Open Space No Shade

An unusably hot open space with no shade. Patricia's Green, 2019.

It's blisteringly hot in San Francisco right now. The Department of Homeless Services has activated special policies to help get people inside. It's a Spare the Air day, which means we are all supposed to figure out how to avoid driving private vehicles. And, most worryingly, fire season has already started.

You know what would be great on a day like today? More shadows, to help make the sidewalks cooler. Unfortunately, it's the explicit policy of the San Francisco Board of Supervisors and Planning Commission that shadows are harmful impacts that must be mitigated. If you want to know why the sidewalks are so hot, start with the politicians who view more shade as harmful.

In 1989, San Francisco voters passed Proposition K, which required explicit Planning Commission approval for any building that might cast a shadow on any public park. This past April, 63 units of housing, including 15 below market rate units, were denied because they would increase the shadow on a basketball court on a nearby public park. (There were other reasons to deny the project - the property owner has a poor record with tenants on other properties - but the law required an objective reason to deny a project, and shadows were it.)

As a recreational basketball player, I can say that playing basketball in 90-degree heat is miserable. If one team has to stare into the sun to see the basket and play defense, they're at a significant disadvantage. More shade means you can spend more time playing basketball and less time sweating. If the court is darker for 30 minutes longer in the summer, use the property tax revenue or impact fees from the new construction to build lights. 

Other city parks are entirely concrete and have no shade at all. The Jose Coronado Playground is a great example: it has a concrete soccer field and basketball court, surrounded by buildings that aren't tall enough to cast shade. I guarantee every person in that neighborhood would have appreciated a shadow on Monday, June 10th, when the City was 97 degrees. 

San Francisco’s Supervisors are no better. Last year District 9 Supervisor Hillary Ronen delayed a zoning compliant project that would have replaced a laundromat by noting that it would cast a shadow on a nearby preschool.

The preschool yard in question is entirely concrete. On a day like June 10th, temperatures in the yard exceeded 95 degrees - not exactly ideal for three and four-year-olds playing outside. Rejecting a building on the explicit grounds that it would have provided shade to four-year-olds is borderline inhumane.

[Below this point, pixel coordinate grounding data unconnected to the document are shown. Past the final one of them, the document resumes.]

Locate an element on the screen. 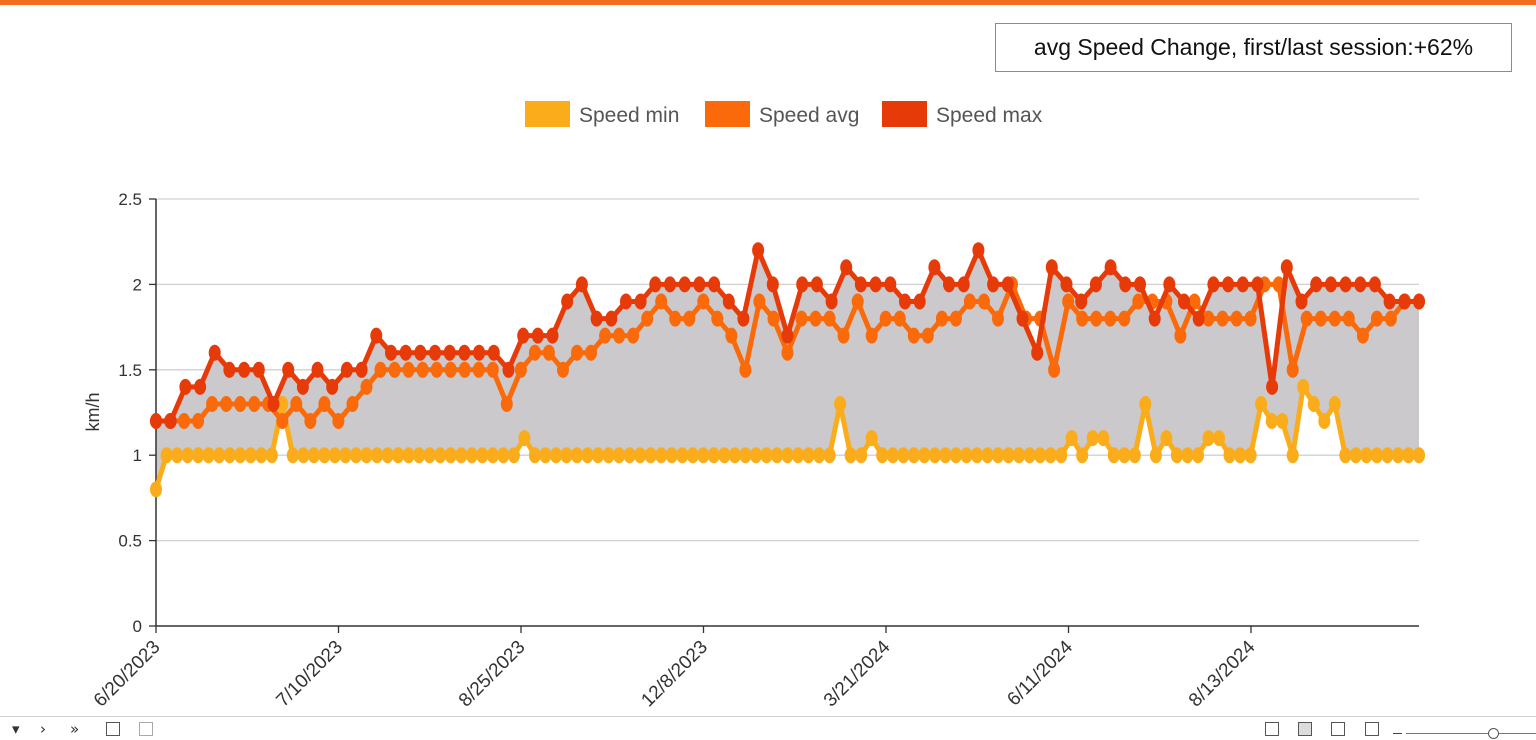 The image size is (1536, 740). y-tick-label: 1.5 is located at coordinates (130, 370).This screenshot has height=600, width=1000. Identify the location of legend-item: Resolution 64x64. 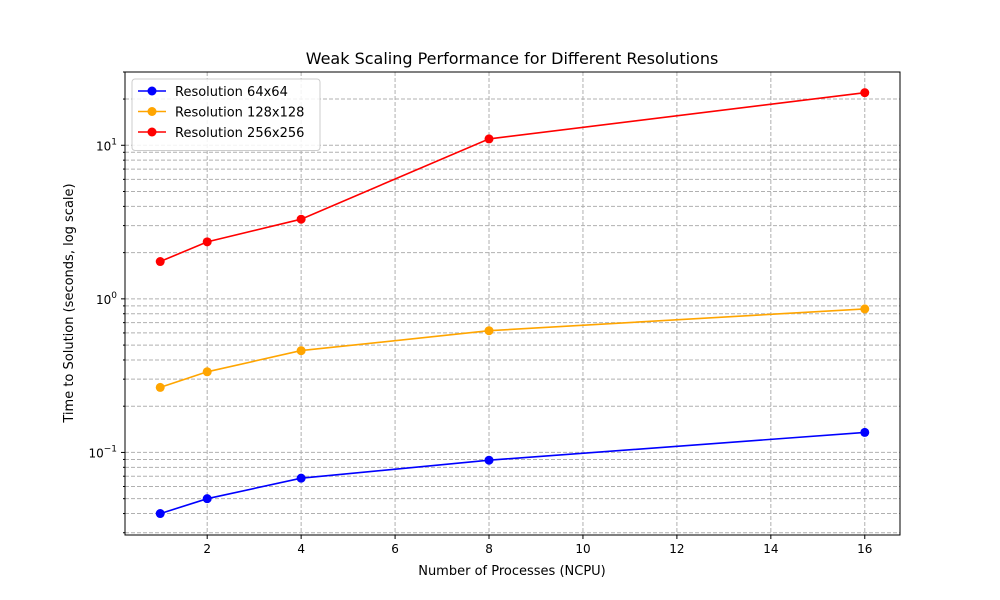
(213, 92).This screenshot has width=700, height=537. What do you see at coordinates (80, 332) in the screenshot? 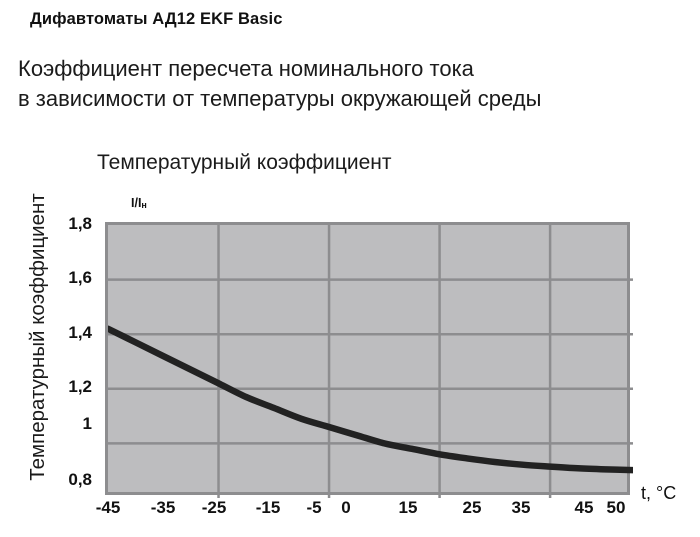
I see `y-tick-label-1.4: 1,4` at bounding box center [80, 332].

Blocking new housing due to shadows also keeps most of our existing housing stock really old. Old buildings aren't as well insulated, are less likely to have air conditioning, and use significantly more energy to keep cool. Proper insulation and building design can keep buildings cool when it is hot out and prevent heat stroke.

Taller buildings also pay impact fees and reassessed property taxes. This gives local government more money to pay for services that can relieve the impact of heat. We can pay to maintain more public trees, which provide shade and also lower the temperature of the surrounding air, by pulling water from the ground. We can build more supportive housing and air-conditioned navigation centers, to help get homeless people off of our very hot streets.

This summer is already off to a hot start. But thanks to climate change, San Francisco summers are only going to get worse from here. It's time to start re-evaluating policies to adjust to this new reality. Adding more shade is a good start.